7) Family life would be great if it weren't for the kids. NO cancel that. Too far, anyway they might read this one day.

Shiny new institutions are set up, or old institutions get new direction and purpose, and everything starts out great. All those working in them are signed up to the vision and really believe they can make a difference. The training helps them to feel equipped and ready to serve. There is a great sense that the world can be a better place.

And then along come the "service users" and reality kicks them in the butt, hard. The service users are not overcome with gratitude. The service users are not playing by the rules and following the path it was envisaged they would follow. The service users are, goodness me, critical. They moan and whine and complain, so far from the expected gratitude are they.
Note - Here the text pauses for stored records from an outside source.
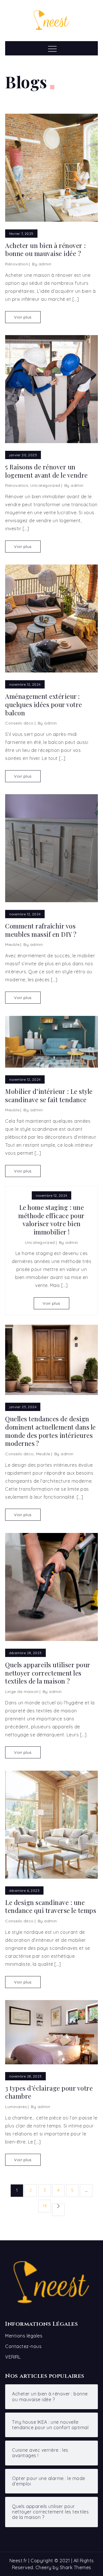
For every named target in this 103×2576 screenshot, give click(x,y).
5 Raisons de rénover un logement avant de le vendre (46, 471)
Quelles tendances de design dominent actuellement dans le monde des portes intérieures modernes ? (50, 1431)
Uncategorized (45, 485)
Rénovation (16, 264)
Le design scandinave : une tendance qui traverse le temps (50, 1906)
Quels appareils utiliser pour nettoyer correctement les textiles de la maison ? (47, 1673)
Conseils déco (19, 723)
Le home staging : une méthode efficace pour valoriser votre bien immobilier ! (51, 1219)
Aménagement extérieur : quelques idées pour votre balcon (43, 704)
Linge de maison (22, 1691)
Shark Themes (75, 2567)
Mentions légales (23, 2336)
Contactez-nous (23, 2346)
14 (44, 2205)
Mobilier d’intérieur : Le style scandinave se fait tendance (49, 1095)
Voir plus (23, 317)
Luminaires (16, 2106)
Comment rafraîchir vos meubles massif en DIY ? (41, 930)
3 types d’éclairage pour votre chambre (49, 2092)
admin (45, 264)
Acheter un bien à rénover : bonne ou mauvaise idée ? (45, 249)
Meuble (12, 944)
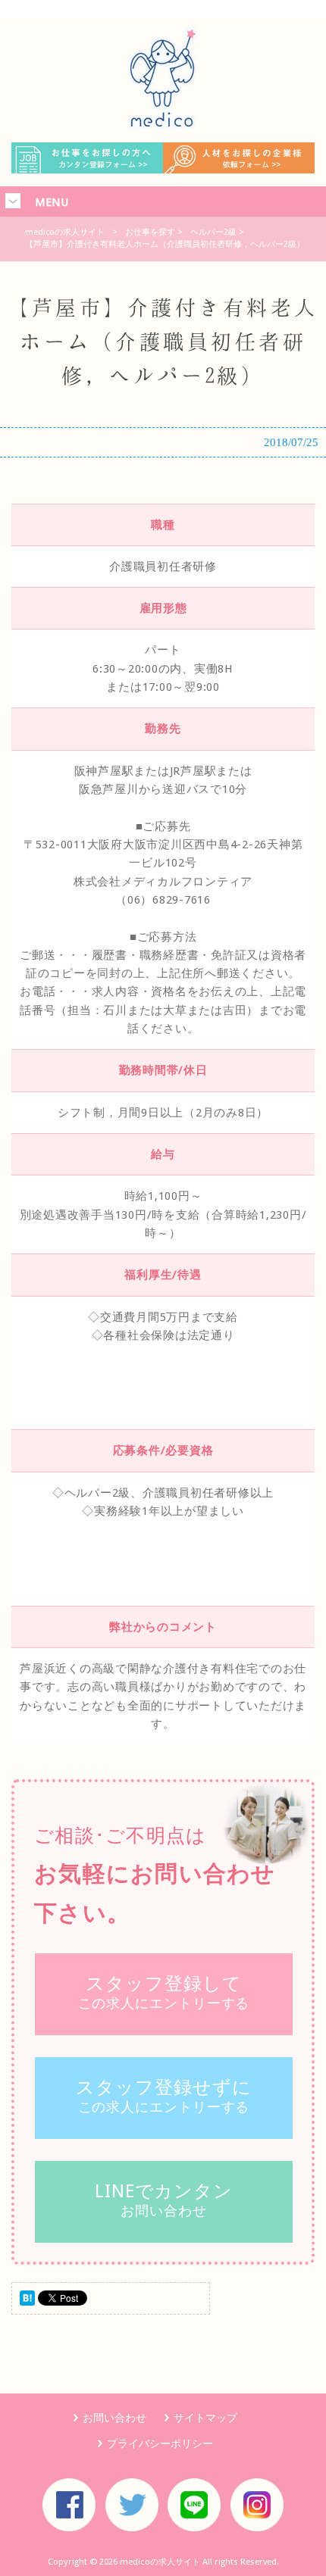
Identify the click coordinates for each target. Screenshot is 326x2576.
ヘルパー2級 (213, 232)
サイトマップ (205, 2418)
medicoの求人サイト (65, 232)
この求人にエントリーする (164, 1992)
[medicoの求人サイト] (163, 126)
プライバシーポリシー (160, 2443)
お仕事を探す (150, 232)
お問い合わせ (164, 2199)
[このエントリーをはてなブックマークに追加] (27, 2302)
And the service deliverers?

Do they/we rise above it?
Do they/we turn the other cheek?
Do they/we hang onto the vision of what we're about, through thick and thin?
Do they/we resist bitterness and cynicism, knowing that all that that will achieve is an exacerbation of the problem?
Do they/we encourage each other to keep our chin up and our head down (however those things are simultaneously achieved!)?
Do they/we resist the urge to start squabbling amongst ourselves, department against department within the institution?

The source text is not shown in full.